Date: Sept 23, 2020 03:00pm -4:30pm
Title: The “A Day in the Life” project: A preliminary report
Speaker: Garrison W. Cottrell – CSE Department – UCSD- La Jolla, CA
The goal of this research project is to create a model of the human visual system with anatomical and experiential constraints. The anatomical constraints implemented in the model so far include a foveated retina, the log-polar transform between the retina and V1, and the bifurcation between central and peripheral pathways in the visual system (Wang & Cottrell, 2017). The experiential constraint consists of a realistic training set that models human visual experience. The dataset most often used for training deep networks is ImageNet, a highly unrealistic dataset of 1.2M images of 1,000 categories. The categories are organized almost as a parody of Jorge Luis Borges’ Celestial Emporium of Benevolent Knowledge, including (among more common ones) “abacus”, “lens cap”, “whiptail lizard”, “ptarmigan”, “abaya”, “viaduct”, “maypole”, “monastery”, and 120 dog breeds. Any network trained on these categories becomes a dog expert, as well as a system that knows some very idiosyncratic categories. Only a small fraction of the human population are dog experts. The goal of the “Day in the Life” project is to collect a more realistic dataset of what humans observe and fixate upon in daily life. Through the use of a wearable eye-tracker with an Intel Realsense scene camera that gives depth information, we are recording data from subjects as they go about their day. We then use a deep network to segment and label the objects that are fixated. The goal is to develop a training set that is faithful to the distribution of what individuals actually look at in terms of frequency, dwell time, and distance. Training a visual system model with this data should result in representations that more closely mimic those developed in visual cortex.
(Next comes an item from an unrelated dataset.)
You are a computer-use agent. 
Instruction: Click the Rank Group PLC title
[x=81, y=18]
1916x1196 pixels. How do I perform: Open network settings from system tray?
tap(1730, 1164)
This data should also be useful in vision science, as frequency, probably the most important variable in psycholinguistics, has not typically been manipulated in human visual processing experiments for lack of norms. Here we report some initial results from this project. To forestall disappointment, I will mention here that the dataset is not yet ready for prime time.
Biography of Speaker:
Arrison W. (Gary) Cottrell is a Professor of Computer Science and Engineering and the Director of the Interdisciplinary Ph.D. Program in Cognitive Science at UC San Diego. He was a founding PI of the Perceptual Expertise Network, and directed the Temporal Dynamics of Learning Center for over 10 years. Professor Cottrell’s research is strongly interdisciplinary. His main interest is Cognitive Science and Computational Cognitive Neuroscience. He focuses on building working models of cognitive processes, and using them to explain psychological or neurological processes. In recent years, he has focused on anatomically-inspired deep learning models of the visual system. He has also worked on unsupervised feature learning (modeling precortical and cortical coding), face & object processing, visual salience, and visual attention. His other interest is applying AI to problems in other areas of science. Most recently he has been using deep learning to elucidate the structure of small (natural product) molecules in collaboration with Bill Gerwick at the Scripps Institute of Oceanography. He received his PhD. in 1985 from the University of Rochester under James F. Allen (thesis title: A connectionist approach to word sense disambiguation). He then did a postdoc with David E. Rumelhart at the Institute of Cognitive Science at UCSD until 1987, when he joined the CSE Department.